As you might have noted in my previous posts, I do not like to visit server consoles for upgrades.  So I want to thank Novell for having outlined a handy little instruction sheet here:  How to upgrade to SLES/SLED 11 SP1 (TID 7005410) on how to do various remote upgrades from SLES 11 to SLES 11 sp1, including remotely via shell session.  I’ve used these steps outlined in the section called “Update to SP1 via patches” –> “2) Update by using zypper” with great success so far.  However, I’d like to toss one or two little tips back to the community…

In these steps outlined by Novell, you are required to manually retrieve the values from /etc/products.d/*.prod and individually install the special upgrade/migration packages for each listed product definition.  And that’s fine in a lab, but with a farm of servers and potentially more than one upgrade/migration type each (in my situation they were cluster/HA servers, so each had two items), this can be a bit of a bother.  So for added convenience, I wrote a little “for” loop tweak to take care of those manual steps.

Without further ado, here are the modified steps for the upgrade to SLES11 sp1 using zypper with my tweak (thanks again Novell, and please see the caveats below):

zypper ref -s
zypper up -t patch
zypper up -t patch
for item in `cat /etc/products.d/*.prod|grep '<product>'|sed s/\<*.product\>//g |sed s/" "//g`; do zypper in -t product $item;done
suse_register -d 2 -L /root/.suse_register.log
zypper ref -s
zypper lr
zypper dup

…and there are a few very important points to be made about the above steps:

  • Do not run those steps as a continuous script;  step through it line-by-line, watching the results at each step.
  • Make sure your registration keys are all up to date and your repositories are in good shape before starting!  This is especially important and complex if you are using the HA extension or other custom add-on products that require registrations and repositories.
  • In my experience, I sometimes needed to re-check and repair my repositories after the first or second “patch” statement, and sometimes before the “dup” statement; I do not know why.  Even Novell’s doc suggests that there may be complications.
  • Afterward, you might want to go in and run the yast customer center registration tool, and allow it to clean itself up.

I hope that helps!

🙂

5 Comments

  1. happylinuxguy

    Thank you. This worked great. It also worked to upgrade SLED 11 to SLED 11 sp1.

  2. Jensen

    That was indeed cool. Thanks a lot!!!

  3. Niyati

    Thanks , this is useful info..

    just a query is it required to register the system in yast2 > Novell customer center Configuration?
    As such the server is a registered version of sles 11 and I am going to upgrade it to sp1. But I am not sure it is actully registered with NCC or not. How to verify that? Because in yast2 > NCC > it is asking for option ‘Configure Now’.
    In zypper is there any command to find out the sles registration is done or not.

    Thanks again

  4. Jeremy Pavlov

    @ Niyati

    As far as I know, it always asks for “Configure Now”…. At least as I remember it…

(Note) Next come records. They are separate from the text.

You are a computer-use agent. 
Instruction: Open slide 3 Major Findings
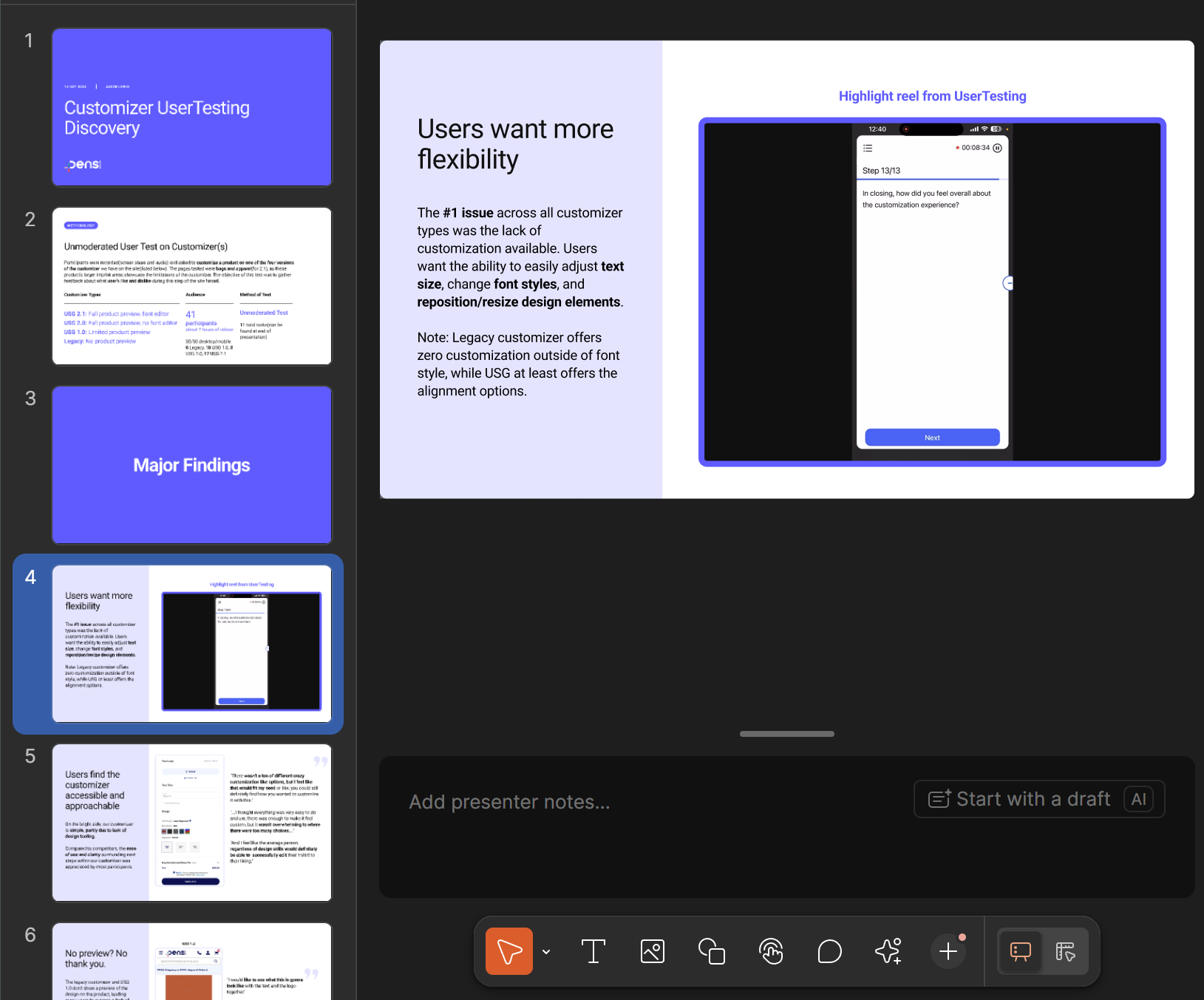tap(191, 465)
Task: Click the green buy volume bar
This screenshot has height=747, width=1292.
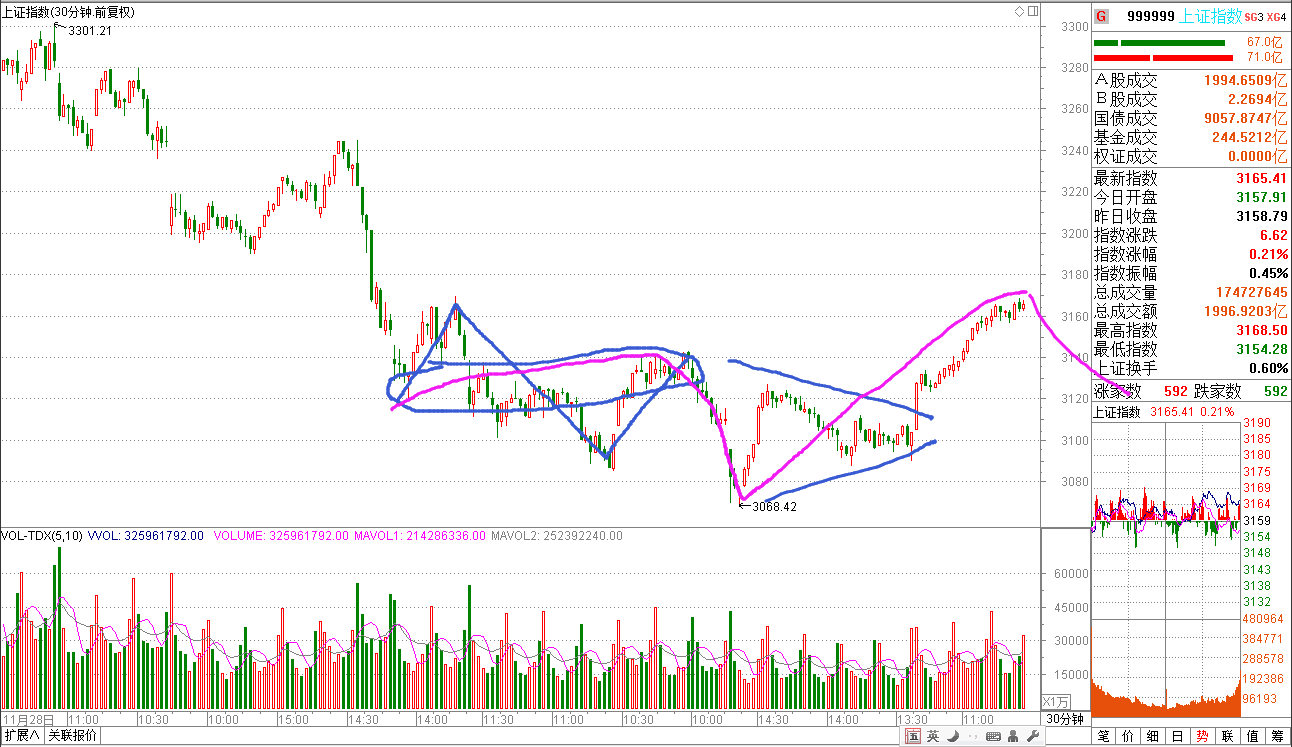Action: (1159, 43)
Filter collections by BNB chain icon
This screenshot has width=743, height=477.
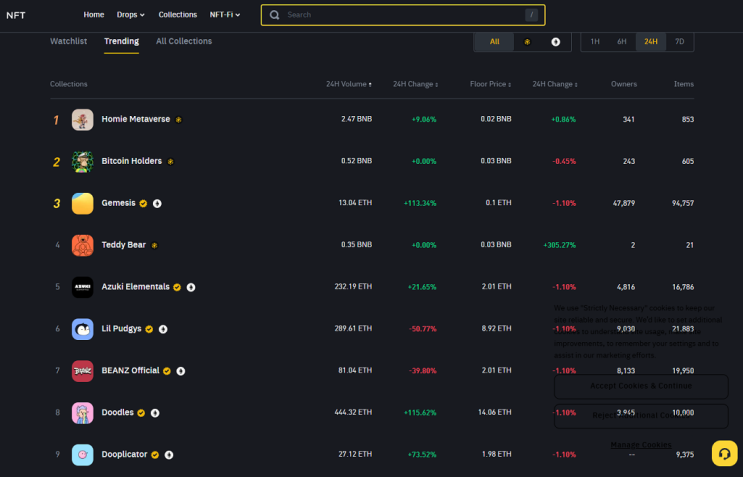[x=527, y=42]
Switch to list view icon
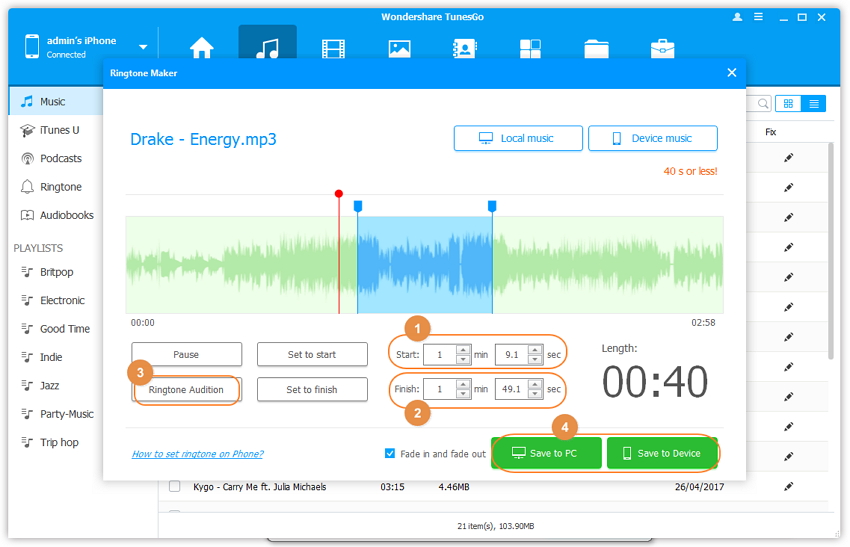The height and width of the screenshot is (547, 850). coord(814,104)
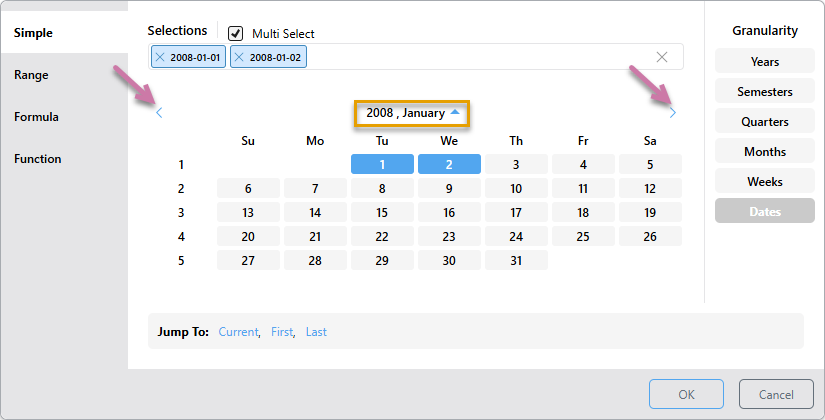Screen dimensions: 825x420
Task: Open the 2008, January month picker
Action: [x=412, y=113]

    Anyway, here are a couple things to check:
    zypper sl (to show the URI for the updates)
    yast -> Software -> Sources (to see if they are valid, since they will likely auto-refresh)

    …If the sources are invalid, they will fail to refresh while using yast to check them, and it will prompt you to remove them. If the refresh goes ahead without problems and you see all the sources in your list, then everything should be fine.

    I hope that helps…
    🙂

  5. Matteo Bisi

    Thanks Jeremy, your help was really appreciated and i’ve upgrade following your guide!